DATA FOR THIS TASK Start Marker

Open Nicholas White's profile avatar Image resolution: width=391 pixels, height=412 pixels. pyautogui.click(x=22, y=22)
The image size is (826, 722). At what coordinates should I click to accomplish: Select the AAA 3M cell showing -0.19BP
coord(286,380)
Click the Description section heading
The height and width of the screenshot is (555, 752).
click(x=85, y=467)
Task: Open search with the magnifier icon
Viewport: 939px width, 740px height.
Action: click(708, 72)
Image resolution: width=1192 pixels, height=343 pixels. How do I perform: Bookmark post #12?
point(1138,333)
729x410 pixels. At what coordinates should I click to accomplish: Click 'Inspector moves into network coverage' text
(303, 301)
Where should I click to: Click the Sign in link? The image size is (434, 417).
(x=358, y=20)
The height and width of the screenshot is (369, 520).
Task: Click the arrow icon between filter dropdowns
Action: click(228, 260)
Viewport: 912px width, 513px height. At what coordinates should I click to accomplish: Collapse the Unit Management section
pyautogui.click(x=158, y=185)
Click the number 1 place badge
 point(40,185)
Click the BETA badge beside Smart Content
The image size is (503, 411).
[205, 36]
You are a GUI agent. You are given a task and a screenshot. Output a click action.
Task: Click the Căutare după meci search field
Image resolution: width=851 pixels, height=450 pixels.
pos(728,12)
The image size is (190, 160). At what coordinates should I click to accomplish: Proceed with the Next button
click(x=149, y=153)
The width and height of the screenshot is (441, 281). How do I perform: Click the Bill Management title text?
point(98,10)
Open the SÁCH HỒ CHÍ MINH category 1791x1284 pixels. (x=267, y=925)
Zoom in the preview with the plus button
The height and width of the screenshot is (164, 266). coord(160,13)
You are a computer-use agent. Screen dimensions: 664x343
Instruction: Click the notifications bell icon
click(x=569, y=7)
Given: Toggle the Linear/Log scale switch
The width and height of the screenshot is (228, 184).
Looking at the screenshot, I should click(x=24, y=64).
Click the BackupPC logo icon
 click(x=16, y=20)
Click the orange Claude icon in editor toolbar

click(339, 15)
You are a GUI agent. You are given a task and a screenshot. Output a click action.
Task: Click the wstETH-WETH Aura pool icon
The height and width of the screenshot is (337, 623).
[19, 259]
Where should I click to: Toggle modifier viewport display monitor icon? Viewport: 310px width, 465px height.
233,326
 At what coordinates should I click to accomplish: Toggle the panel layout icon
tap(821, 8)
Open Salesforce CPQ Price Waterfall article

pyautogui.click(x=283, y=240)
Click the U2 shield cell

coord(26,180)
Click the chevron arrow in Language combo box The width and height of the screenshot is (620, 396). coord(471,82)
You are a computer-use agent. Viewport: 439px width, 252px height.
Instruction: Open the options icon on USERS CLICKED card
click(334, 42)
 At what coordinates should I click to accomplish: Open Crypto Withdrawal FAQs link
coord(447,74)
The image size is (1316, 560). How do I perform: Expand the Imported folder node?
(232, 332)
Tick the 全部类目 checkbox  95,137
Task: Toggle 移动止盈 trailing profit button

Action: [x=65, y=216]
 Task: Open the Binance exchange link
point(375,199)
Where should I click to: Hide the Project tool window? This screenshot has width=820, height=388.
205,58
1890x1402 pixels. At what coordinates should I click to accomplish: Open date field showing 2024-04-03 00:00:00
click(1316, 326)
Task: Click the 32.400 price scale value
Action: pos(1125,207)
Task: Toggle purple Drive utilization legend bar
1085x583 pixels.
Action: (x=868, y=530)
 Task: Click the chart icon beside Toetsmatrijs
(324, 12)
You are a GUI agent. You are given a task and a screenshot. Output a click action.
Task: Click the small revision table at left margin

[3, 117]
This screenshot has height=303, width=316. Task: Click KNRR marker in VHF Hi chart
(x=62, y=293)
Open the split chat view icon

DATA FOR THIS TASK End Marker

**WHAT IS EXPECTED**
Retrieve each line from the records above where the word "search" occurs.

**WRITTEN SOLUTION**
Task: Open search with the magnifier icon
Task: Click the Căutare după meci search field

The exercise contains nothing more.